■ YOUR ASSIGNMENT
What is the number of lines in this data that contain the word "info"? Give the number alone.
◇ ◇ ◇ ◇
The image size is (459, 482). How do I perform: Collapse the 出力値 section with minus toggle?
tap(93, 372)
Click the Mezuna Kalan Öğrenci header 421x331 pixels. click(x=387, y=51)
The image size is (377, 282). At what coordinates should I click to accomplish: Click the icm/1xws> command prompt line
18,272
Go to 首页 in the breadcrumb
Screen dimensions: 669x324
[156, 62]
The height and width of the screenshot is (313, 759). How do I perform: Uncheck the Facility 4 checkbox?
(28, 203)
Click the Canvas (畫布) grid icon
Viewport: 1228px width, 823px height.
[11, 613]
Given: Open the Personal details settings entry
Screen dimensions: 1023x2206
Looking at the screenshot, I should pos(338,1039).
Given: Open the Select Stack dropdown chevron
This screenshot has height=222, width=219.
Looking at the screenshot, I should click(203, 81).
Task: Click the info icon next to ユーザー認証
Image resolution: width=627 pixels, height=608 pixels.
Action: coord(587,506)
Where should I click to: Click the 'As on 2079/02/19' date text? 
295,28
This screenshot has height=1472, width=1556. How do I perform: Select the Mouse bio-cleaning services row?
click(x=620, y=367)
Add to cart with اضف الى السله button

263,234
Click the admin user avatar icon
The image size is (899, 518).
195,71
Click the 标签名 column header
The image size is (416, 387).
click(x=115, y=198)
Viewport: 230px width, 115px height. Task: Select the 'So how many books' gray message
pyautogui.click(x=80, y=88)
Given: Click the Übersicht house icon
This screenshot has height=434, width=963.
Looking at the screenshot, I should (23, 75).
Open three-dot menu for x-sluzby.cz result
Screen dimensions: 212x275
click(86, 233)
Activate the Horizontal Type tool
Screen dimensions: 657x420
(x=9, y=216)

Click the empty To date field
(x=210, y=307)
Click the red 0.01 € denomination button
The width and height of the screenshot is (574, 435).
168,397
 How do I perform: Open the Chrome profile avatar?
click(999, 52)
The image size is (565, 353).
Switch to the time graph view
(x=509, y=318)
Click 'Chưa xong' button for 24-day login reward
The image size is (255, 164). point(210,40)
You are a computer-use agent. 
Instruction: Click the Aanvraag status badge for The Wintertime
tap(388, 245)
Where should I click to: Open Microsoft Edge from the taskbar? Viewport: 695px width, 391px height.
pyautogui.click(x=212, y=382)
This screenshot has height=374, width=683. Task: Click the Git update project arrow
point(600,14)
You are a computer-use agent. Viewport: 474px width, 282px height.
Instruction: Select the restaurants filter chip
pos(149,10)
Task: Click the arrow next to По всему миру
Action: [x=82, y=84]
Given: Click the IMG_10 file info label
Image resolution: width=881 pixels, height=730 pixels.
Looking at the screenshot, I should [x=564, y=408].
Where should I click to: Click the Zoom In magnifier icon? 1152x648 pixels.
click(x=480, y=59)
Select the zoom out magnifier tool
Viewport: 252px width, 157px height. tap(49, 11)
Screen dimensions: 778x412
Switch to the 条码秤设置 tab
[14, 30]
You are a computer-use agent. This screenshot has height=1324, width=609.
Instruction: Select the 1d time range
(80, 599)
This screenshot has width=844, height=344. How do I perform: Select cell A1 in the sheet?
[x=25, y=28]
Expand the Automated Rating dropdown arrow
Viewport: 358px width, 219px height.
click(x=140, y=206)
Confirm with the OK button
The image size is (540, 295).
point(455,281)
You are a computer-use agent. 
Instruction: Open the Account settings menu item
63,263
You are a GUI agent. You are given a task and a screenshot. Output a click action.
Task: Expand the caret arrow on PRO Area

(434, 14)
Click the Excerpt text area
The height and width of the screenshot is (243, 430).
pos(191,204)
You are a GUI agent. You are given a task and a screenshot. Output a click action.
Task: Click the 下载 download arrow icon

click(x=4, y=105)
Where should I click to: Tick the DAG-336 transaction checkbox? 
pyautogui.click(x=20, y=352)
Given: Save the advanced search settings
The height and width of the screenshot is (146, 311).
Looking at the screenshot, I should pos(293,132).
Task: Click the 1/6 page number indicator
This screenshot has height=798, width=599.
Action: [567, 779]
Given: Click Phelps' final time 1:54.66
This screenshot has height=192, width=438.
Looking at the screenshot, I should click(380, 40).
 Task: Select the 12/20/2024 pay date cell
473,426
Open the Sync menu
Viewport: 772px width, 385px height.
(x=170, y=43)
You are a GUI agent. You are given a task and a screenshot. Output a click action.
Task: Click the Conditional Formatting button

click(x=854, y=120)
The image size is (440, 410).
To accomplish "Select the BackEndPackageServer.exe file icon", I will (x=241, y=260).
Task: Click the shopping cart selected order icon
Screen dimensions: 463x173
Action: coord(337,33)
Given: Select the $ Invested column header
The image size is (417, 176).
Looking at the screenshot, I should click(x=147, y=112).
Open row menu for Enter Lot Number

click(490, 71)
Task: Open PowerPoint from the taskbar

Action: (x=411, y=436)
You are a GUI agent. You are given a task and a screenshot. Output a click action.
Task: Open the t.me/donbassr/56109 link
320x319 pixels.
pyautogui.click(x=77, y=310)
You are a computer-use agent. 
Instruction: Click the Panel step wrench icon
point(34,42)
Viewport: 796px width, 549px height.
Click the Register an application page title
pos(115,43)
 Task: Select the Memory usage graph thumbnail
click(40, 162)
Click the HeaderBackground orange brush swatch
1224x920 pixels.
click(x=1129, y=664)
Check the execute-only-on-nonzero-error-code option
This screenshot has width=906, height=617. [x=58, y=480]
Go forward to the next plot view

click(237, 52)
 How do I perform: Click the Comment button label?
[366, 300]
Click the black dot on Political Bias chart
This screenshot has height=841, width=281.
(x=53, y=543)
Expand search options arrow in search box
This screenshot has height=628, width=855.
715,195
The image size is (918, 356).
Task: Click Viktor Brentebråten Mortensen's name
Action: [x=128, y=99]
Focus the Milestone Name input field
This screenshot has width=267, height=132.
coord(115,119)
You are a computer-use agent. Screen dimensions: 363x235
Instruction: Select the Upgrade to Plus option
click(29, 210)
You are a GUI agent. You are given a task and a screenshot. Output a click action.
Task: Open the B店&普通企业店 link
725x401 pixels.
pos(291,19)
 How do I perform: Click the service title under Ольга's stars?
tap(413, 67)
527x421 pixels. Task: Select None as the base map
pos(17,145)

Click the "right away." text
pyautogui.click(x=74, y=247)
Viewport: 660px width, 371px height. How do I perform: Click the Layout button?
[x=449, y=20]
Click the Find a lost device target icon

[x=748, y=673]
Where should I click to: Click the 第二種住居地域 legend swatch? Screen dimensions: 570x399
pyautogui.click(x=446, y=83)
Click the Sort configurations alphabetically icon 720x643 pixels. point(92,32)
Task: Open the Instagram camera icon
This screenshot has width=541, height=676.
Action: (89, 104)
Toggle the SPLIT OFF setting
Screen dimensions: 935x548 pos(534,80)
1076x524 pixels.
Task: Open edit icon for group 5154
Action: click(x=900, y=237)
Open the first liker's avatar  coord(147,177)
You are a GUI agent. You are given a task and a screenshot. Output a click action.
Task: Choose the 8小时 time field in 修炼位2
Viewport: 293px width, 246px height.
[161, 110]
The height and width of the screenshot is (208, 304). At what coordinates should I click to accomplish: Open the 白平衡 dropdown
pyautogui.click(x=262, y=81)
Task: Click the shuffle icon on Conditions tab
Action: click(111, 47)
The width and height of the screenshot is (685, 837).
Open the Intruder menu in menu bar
◇ ◇ ◇ ◇
■ WRITTEN ANSWER
2